There has been no shortage of surprising and disturbing revelations since the nation’s focus landed on police violence, following the August 2014 shooting Michael Brown in Ferguson, Missouri. One of the most stunning discoveries was how little was truly known about police shootings of civilians: There was simply no reliable record. Although an old law theoretically mandated reporting, it relied on states volunteering information they often didn’t gather in the first place.
Even FBI Director James Comey was flabbergasted. “It’s ridiculous that I can’t tell you how many people were shot by the police last week, last month, last year,” he said earlier this year. Two newspapers, The Guardian and The Washington Post separately undertook major projects to track violence. Both have produced invaluable archives requiring immense amounts of work; it is telling of the need for a centralized collection that they chose slightly different metrics, and as a result have two different databases. Two senators proposed a bill to force better data collection, though that bill seems to have stalled out.
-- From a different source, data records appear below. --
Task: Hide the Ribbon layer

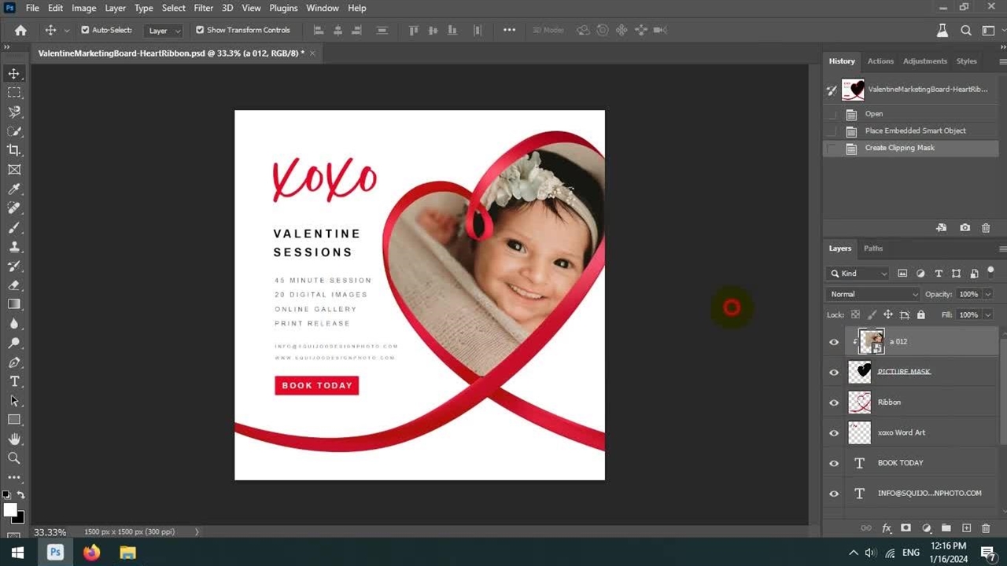Action: coord(834,402)
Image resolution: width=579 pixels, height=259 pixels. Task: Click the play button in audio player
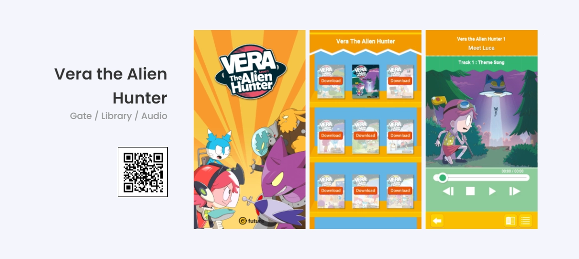pyautogui.click(x=492, y=191)
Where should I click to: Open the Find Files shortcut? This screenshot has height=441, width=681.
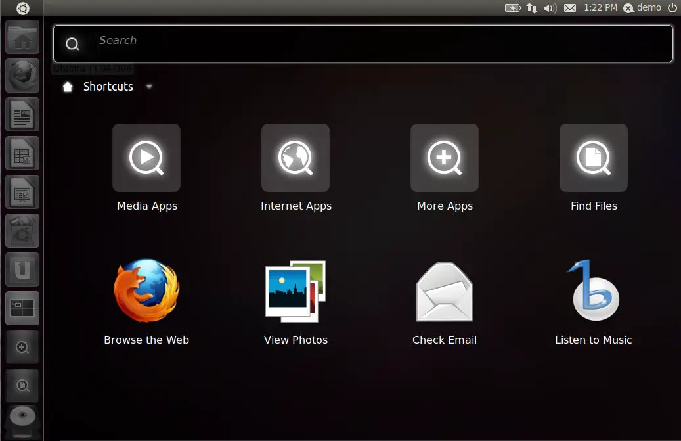[594, 158]
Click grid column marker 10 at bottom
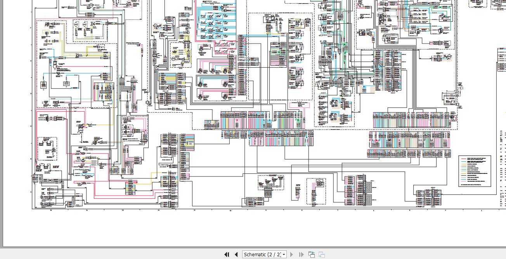 point(230,210)
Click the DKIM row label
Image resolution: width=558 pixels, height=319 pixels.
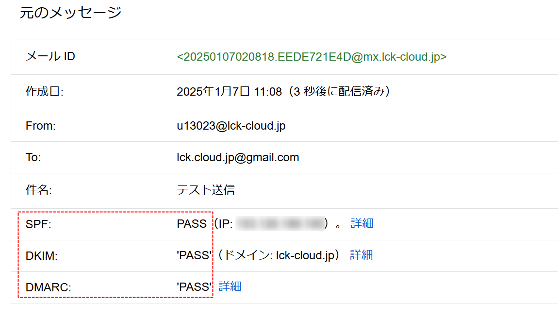coord(42,256)
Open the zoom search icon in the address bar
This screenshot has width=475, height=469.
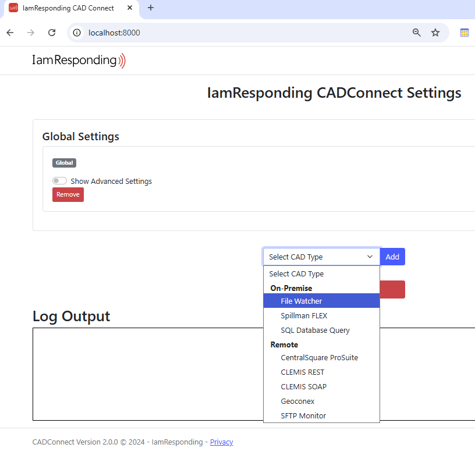pyautogui.click(x=416, y=33)
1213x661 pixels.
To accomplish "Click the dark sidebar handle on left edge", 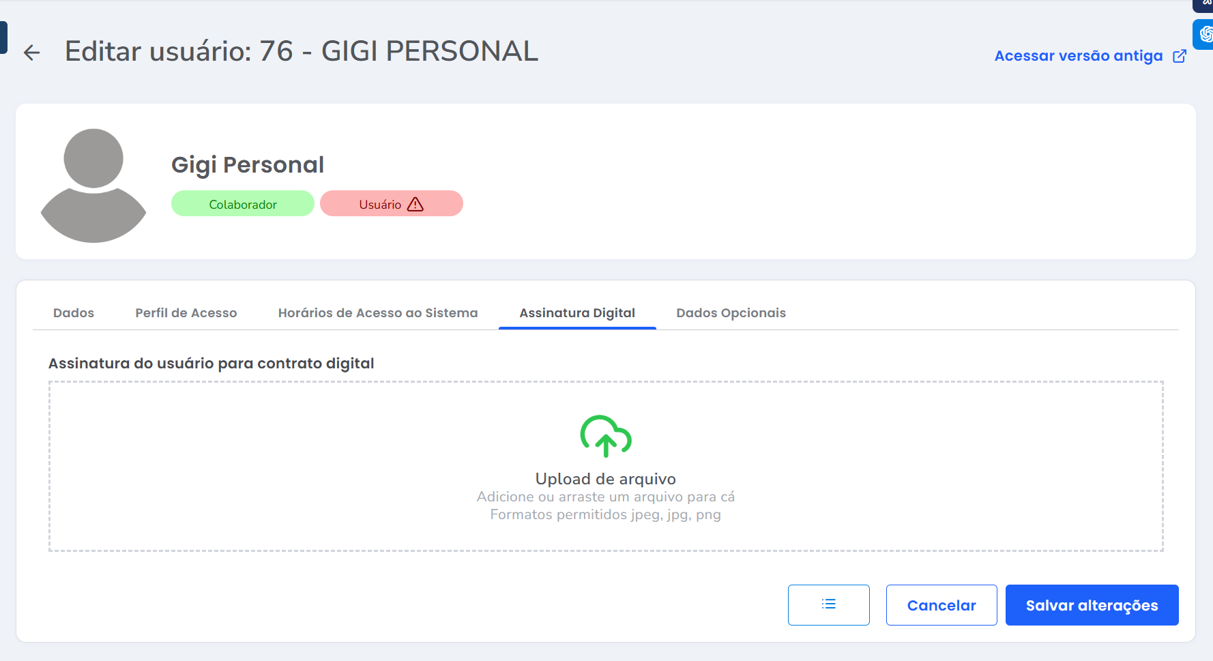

The new effort will go beyond tracking fatal shootings and, for the first time, track any incident in which an officer causes serious injury or death to civilians, including through the use of stun guns, pepper spray, and even fists and feet.
“We are responding to a real human outcry,” said Stephen L. Morris, assistant director of the FBI’s Criminal Justice Information Services Division, which oversees the data collection. “People want to know what police are doing, and they want to know why they are using force. It always fell to the bottom before. It is now the highest priority.”
Police experts warned the Post that the success of the system will be determined by the specifics, which is also what I heard in June. While the new system also relies on voluntary reporting, the FBI says local law enforcement has agreed to cooperate.
But the FBI’s new approach (which unfortunately will not take effect until 2017) should be a vast improvement on the status quo. The announcement is also a victory for journalists who undertook the project—and an acknowledgement that gathering this kind of data comprehensively should, and truly only can, be the province of government.